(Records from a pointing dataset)
* * *

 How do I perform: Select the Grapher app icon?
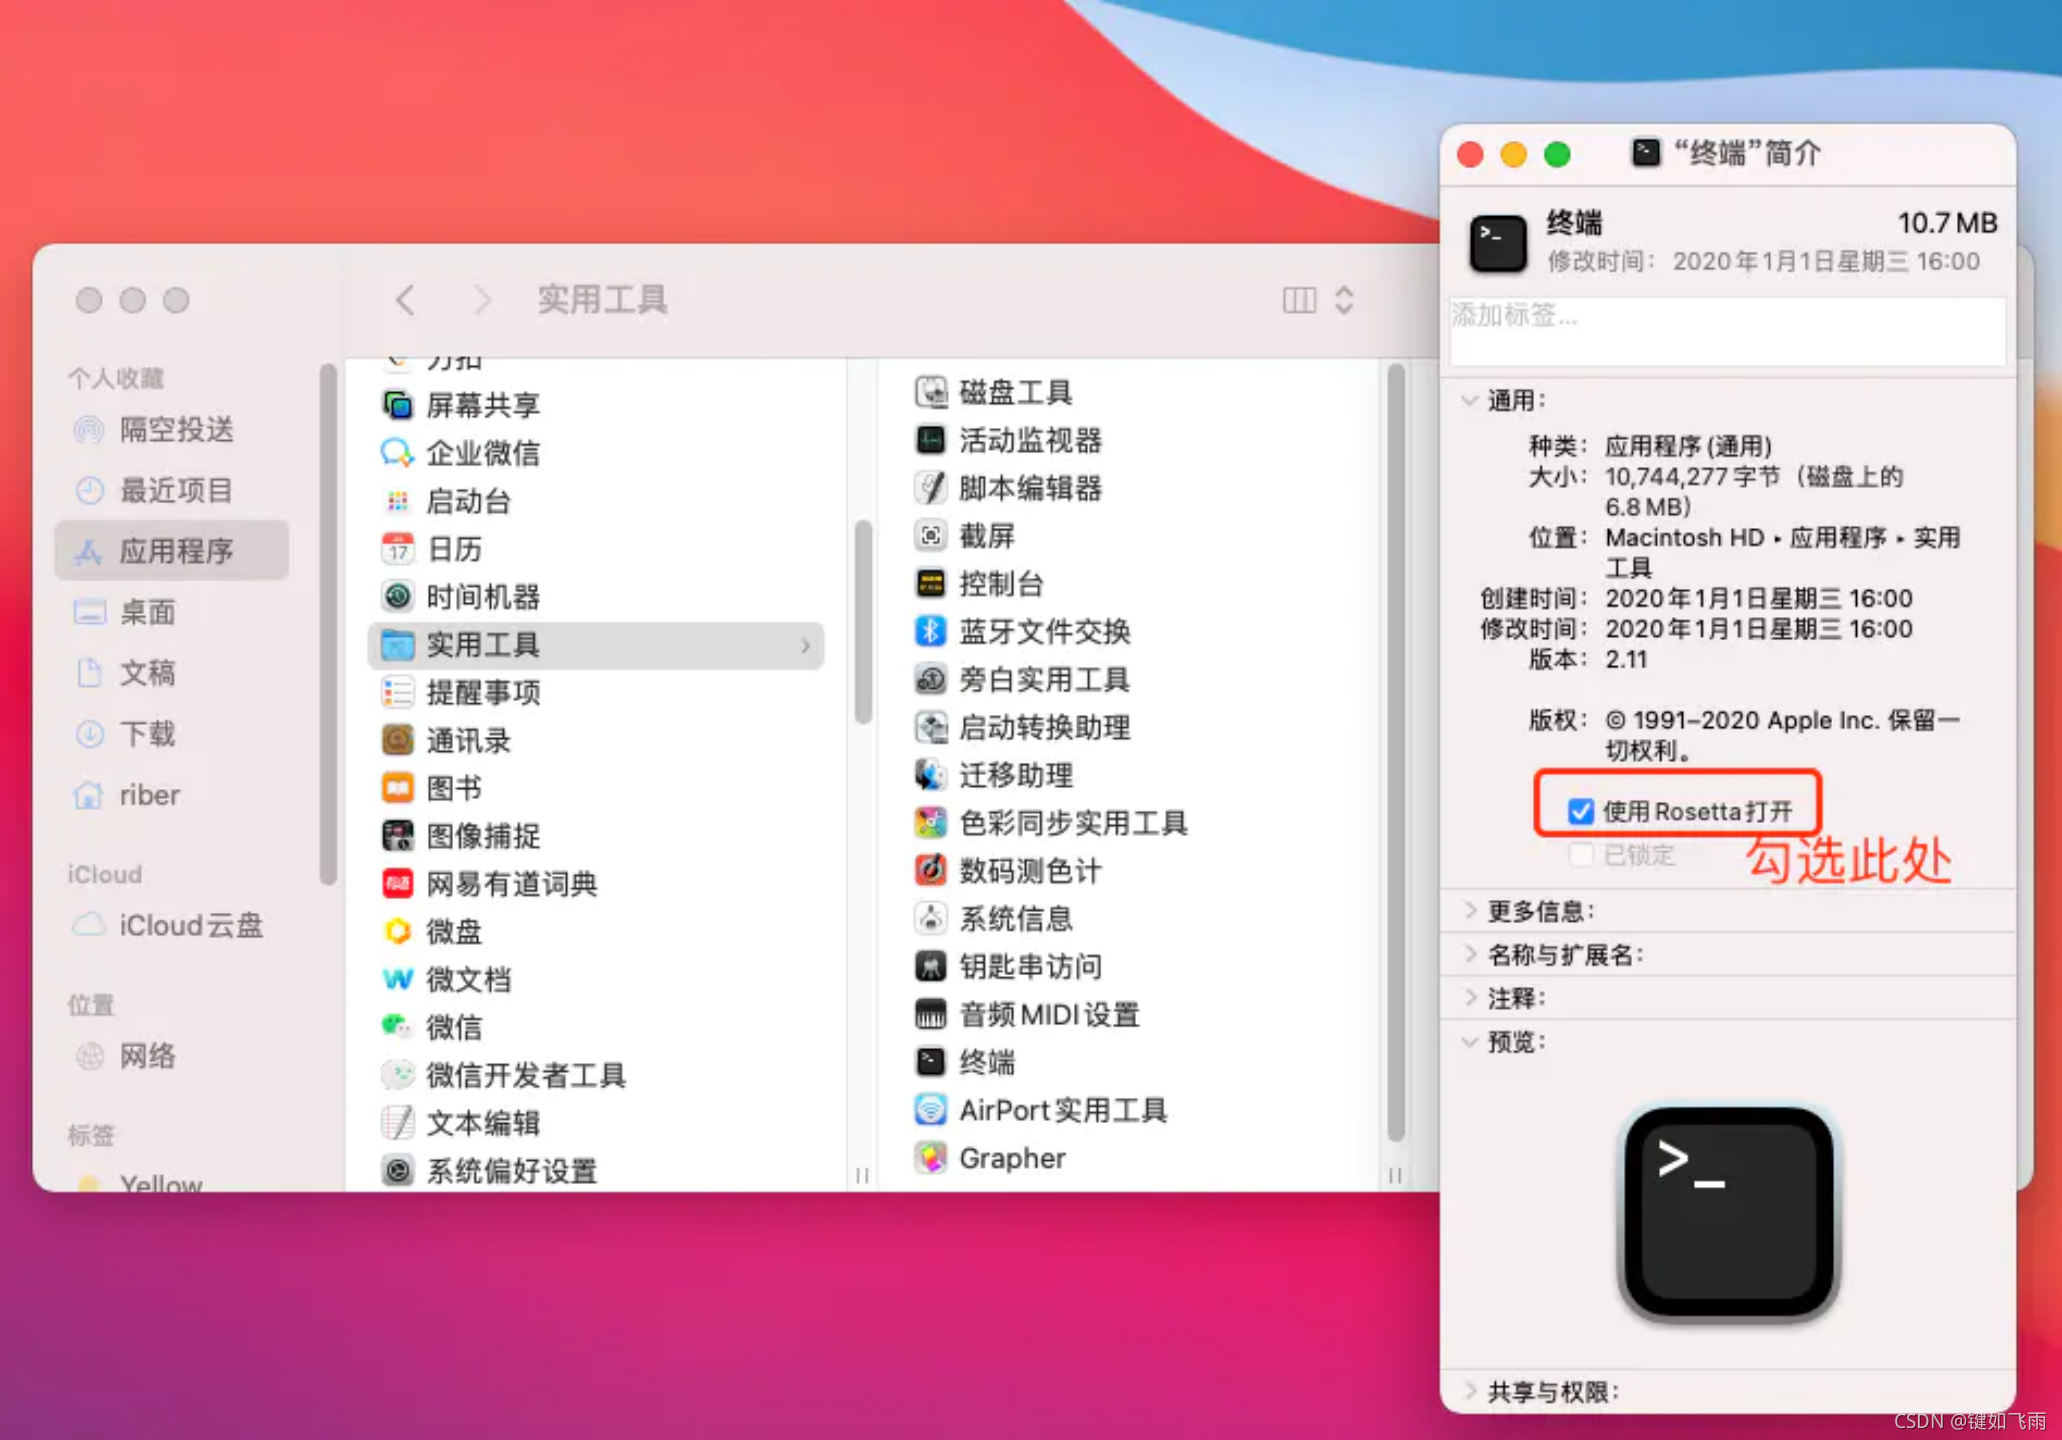coord(930,1158)
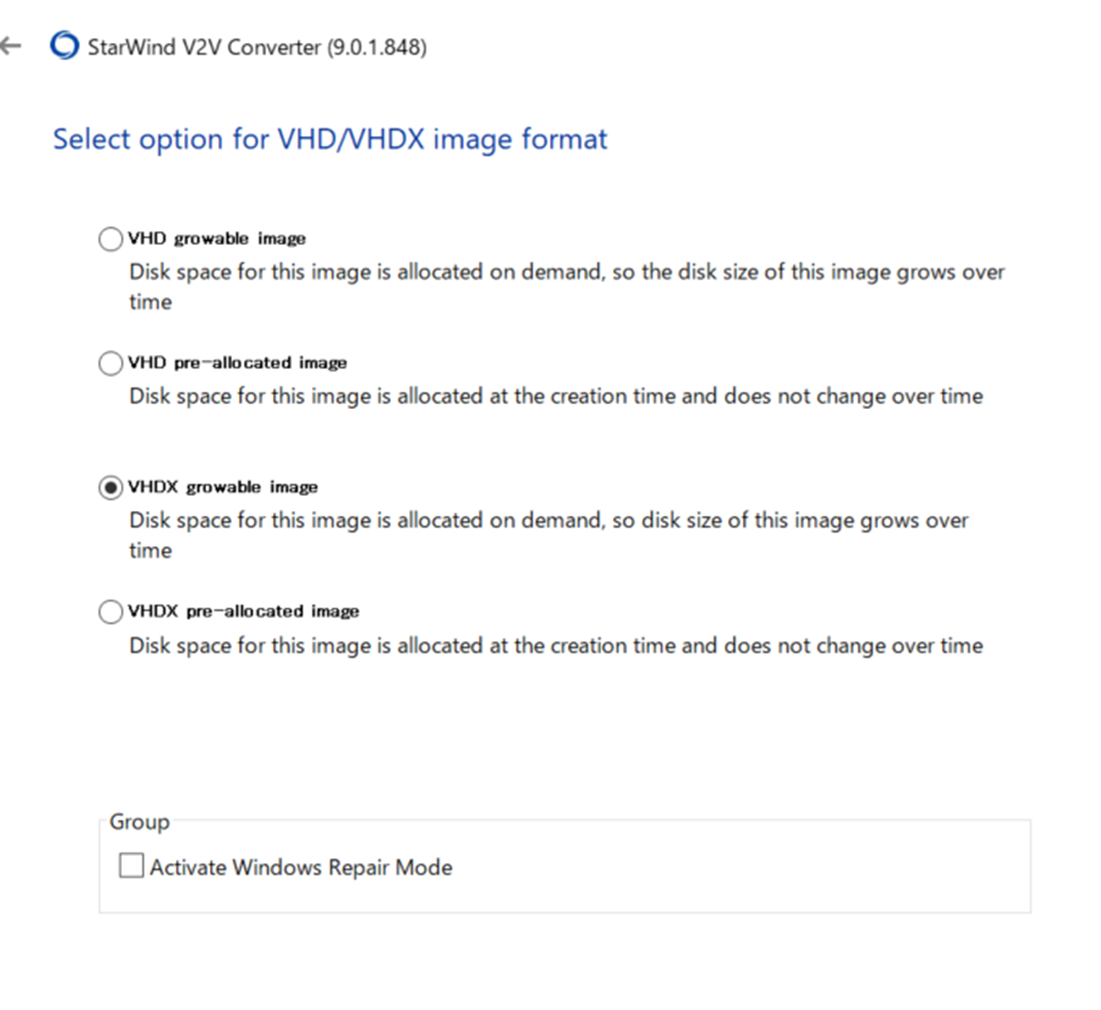The image size is (1101, 1010).
Task: Select the VHD growable image radio button
Action: click(x=111, y=239)
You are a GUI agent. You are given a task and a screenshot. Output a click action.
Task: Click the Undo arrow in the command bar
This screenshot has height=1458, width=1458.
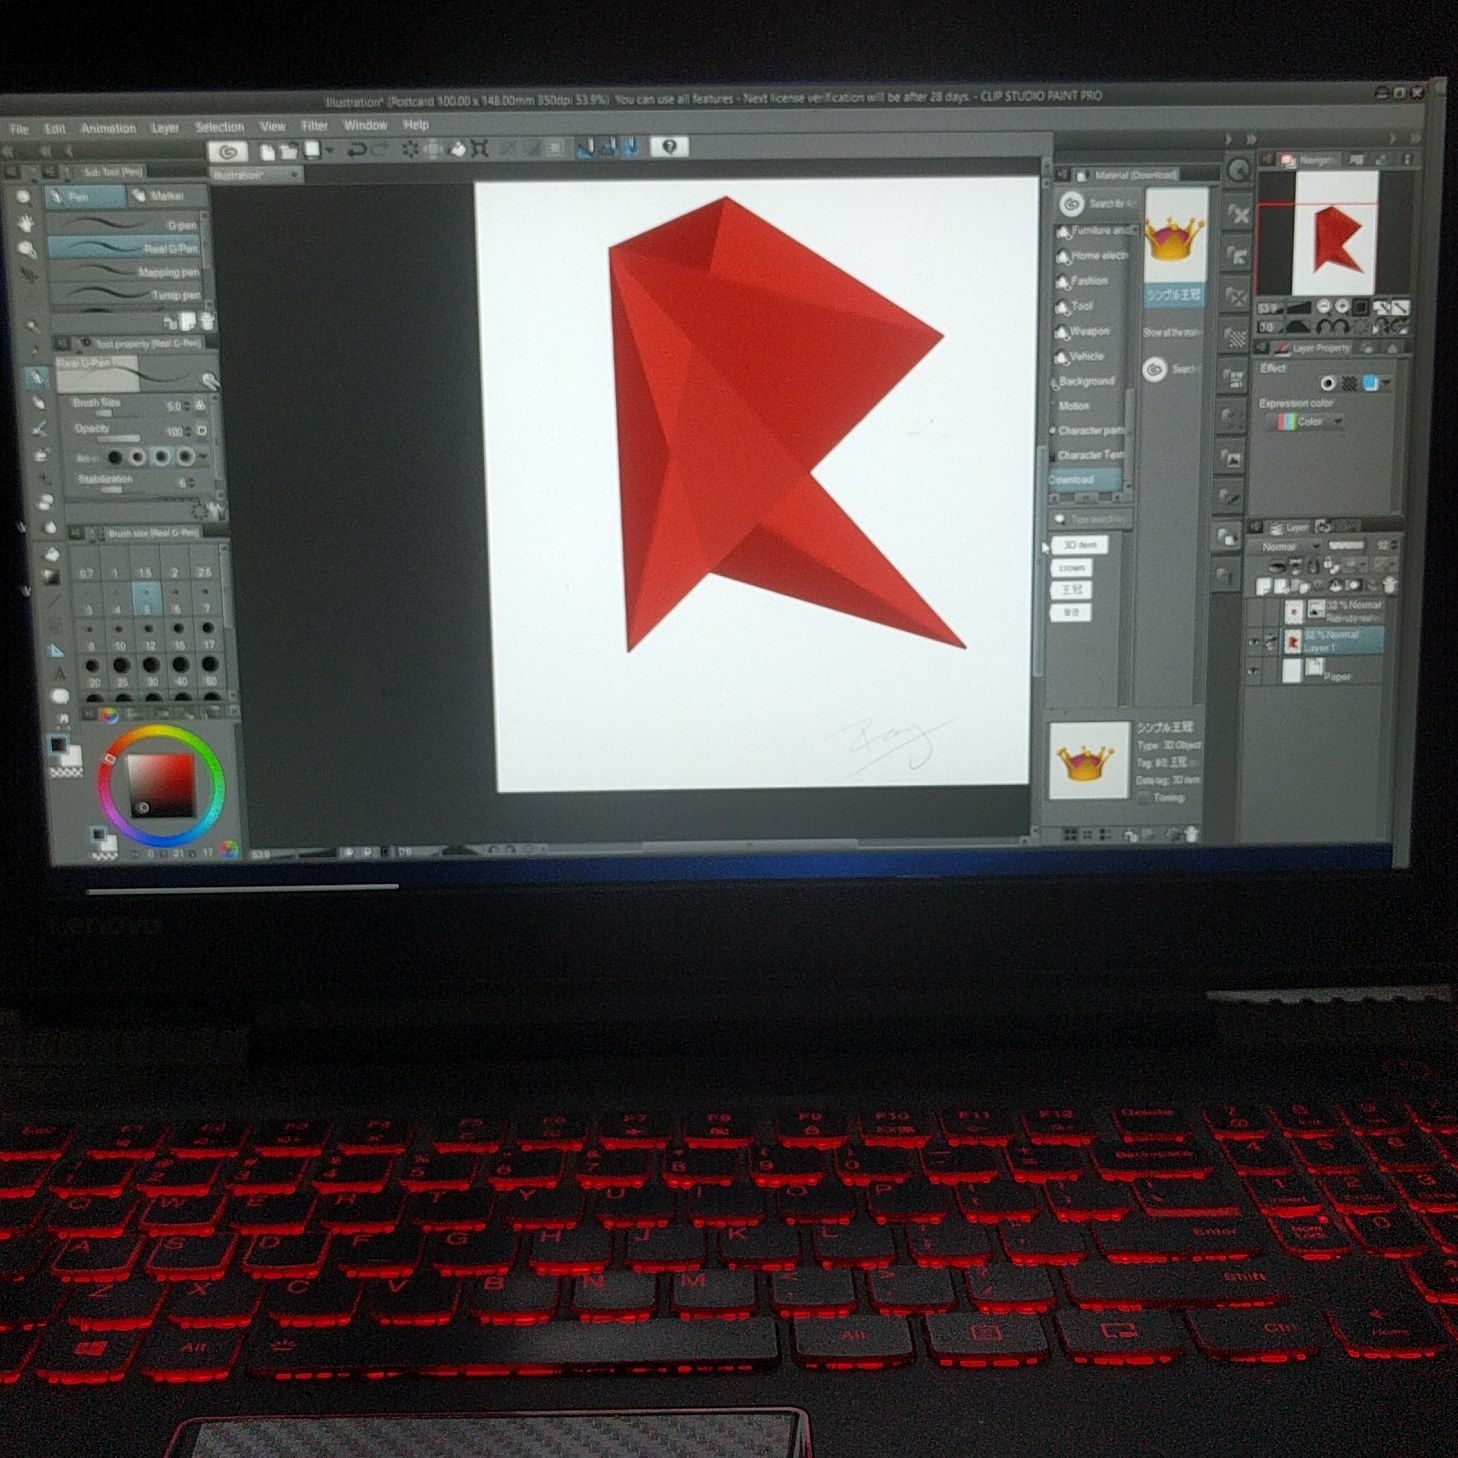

* * *

Reproduce every line of the listing above word for word, leaving out the pictures.

 How do I perform: Select the Grapher app icon?
coord(930,1158)
The image size is (1101, 1010).
Task: Select the VHD growable image radio button
Action: click(x=111, y=239)
You are a GUI agent. You are given a task and a screenshot. Output a click action.
Task: Click the Undo arrow in the command bar
This screenshot has height=1458, width=1458.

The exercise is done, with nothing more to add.